ETHNOPHARMACOLOGICAL RELEVANCE

A classic stroke formula is Buyang Huanwu Decoction (BYHWD), Glycosides are the pharmacological components found in BYHWD, which are utilized for the prevention and management of cerebral ischemia-reperfusion (CIR), as demonstrated in a previous study. Its neuroprotective properties are closely related to its ability to modulate inflammation, but its mechanism is as yet unclear.

AIM OF THE STUDY

A research was undertaken to investigate the impact of glycosides on the inflammation of CIR through the PTEN-induced putative kinase-1 (PINK1)/Parkin mitophagy pathway.

MATERIALS AND METHODS

Analyzing glycosides containing serum components was performed with ultra-performance liquid chromatography-quadrupole-time of flight-mass spectrometry (UPLC-Q-TOF-MS). Glycosides were applied to rat of Middle cerebral artery occlusion/reperfusion (MCAO/R) model and primary neural cell of Oxygen glucose deprivation/reperfusion (OGD/R) model. The neuroprotective effect and the regulation of mitophagy of glycosides were evaluated through neural damage and PINK1/Parkin mitophagy activation. Moreover, the assessment of the relationship between glycosides regulation of mitophagy and its anti-inflammatory effects subsequent to mitophagy blockade was conducted by examining neural damage, PINK1/Parkin mitophagy activation, and levels of pyroptosis.

RESULTS

(1) It was observed that the administration of glycosides resulted in a decrease in neurological function scores, a reduction in cerebral infarction volume, an increase in mitochondrial autophagosome, and the maintenance of a high expression status of light chain 3 (LC3) II/LC3Ⅰ protein. Additionally, there was a significant inhibition of p62 protein expression and an enhancement of PINK1 and Parkin protein expression. Furthermore, it was found that the effect of glycosides at a dosage of 0.128 g · kg was significantly superior to that of glycosides at a dosage of 0.064 g · kg.
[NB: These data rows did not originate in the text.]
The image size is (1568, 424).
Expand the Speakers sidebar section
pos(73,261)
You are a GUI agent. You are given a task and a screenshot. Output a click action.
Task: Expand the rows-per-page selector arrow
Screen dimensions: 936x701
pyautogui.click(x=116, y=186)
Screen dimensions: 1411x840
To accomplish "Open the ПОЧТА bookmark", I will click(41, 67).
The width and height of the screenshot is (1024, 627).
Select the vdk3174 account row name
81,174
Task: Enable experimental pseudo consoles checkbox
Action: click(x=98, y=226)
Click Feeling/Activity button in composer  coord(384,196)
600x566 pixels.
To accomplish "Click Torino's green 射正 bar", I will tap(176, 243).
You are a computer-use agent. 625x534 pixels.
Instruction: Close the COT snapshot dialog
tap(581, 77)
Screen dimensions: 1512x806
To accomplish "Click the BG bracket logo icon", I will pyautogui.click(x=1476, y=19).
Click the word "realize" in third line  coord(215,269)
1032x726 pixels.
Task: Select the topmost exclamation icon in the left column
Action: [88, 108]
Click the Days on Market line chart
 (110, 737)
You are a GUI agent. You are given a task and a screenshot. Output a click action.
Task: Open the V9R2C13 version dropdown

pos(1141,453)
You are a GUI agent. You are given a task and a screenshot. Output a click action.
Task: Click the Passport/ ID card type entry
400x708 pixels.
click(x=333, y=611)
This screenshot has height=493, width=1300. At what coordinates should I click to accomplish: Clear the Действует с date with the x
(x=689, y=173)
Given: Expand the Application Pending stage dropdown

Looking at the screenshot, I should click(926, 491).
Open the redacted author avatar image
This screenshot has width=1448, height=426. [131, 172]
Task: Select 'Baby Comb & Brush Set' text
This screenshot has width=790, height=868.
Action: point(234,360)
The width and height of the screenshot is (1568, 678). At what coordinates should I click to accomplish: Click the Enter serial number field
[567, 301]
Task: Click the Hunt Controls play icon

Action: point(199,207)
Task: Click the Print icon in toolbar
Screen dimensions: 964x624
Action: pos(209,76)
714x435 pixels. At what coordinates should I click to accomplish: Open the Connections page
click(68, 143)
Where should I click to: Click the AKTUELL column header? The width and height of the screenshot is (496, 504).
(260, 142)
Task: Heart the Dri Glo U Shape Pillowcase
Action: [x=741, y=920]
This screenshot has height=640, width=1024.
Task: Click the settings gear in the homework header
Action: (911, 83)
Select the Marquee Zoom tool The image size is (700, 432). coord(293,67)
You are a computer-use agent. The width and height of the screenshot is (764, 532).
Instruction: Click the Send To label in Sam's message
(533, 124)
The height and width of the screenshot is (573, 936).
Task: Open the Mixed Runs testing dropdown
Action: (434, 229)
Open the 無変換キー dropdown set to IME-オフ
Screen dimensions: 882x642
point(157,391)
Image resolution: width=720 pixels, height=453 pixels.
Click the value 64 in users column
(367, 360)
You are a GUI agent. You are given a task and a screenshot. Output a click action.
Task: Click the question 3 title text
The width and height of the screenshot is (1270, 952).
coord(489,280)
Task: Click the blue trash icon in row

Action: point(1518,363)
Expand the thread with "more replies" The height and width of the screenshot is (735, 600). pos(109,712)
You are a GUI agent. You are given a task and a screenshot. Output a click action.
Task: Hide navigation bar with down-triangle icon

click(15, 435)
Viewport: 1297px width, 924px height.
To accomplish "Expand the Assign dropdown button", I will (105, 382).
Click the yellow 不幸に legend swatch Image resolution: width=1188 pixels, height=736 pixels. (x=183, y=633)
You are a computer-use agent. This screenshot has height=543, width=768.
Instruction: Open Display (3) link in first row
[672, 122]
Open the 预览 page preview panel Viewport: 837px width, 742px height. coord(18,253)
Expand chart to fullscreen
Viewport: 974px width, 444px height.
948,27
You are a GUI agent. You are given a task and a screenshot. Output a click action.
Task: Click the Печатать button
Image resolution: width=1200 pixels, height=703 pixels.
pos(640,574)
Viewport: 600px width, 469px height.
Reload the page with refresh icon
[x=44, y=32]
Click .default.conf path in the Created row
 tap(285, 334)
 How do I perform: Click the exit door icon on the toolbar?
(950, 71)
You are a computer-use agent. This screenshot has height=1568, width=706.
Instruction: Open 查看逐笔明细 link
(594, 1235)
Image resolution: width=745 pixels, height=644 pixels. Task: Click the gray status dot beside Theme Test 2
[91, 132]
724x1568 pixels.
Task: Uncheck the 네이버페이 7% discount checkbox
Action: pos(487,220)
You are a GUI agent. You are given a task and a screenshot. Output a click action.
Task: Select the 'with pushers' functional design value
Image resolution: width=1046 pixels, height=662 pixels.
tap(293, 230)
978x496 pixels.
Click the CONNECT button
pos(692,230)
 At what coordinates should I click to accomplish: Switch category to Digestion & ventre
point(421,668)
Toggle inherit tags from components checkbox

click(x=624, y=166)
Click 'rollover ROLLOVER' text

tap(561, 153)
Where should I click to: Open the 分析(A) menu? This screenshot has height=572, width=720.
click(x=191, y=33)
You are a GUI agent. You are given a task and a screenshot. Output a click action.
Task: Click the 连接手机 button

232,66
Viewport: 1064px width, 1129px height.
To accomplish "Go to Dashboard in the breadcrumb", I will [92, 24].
Notably, the neuroprotective effect and inhibition of pyroptosis protein of glycosides at a dosage of 0.128 g · kg were attenuated when mitochondrial autophagy was blocked. (2) Glycosides repaired cellular morphological damage, enhanced cell survival, and reduced Lactate dehydrogenase (LDH) leakage, with glycosides (2.36 μg·mL and 4.72 μg·mL) neuronal protection being the strongest. Glycosides (4.72 μg·mL) maintained LC3II/LC3Ⅰ protein high expression state, inhibited p62 protein expression, and promoted PINK1 and Parkin protein expression, which was stronger than glycosides (2.36 μg·mL). The blockade of mitophagy resulted in a reduction of neuroprotection and inhibition of pyroptosis protein exerted by glycosides.

CONCLUSION

Glycosides demonstrate the ability to hinder inflammation through the activation of the PINK1/Parkin mitophagy pathway, thereby leading to subsequent neuroprotective effects on CIR.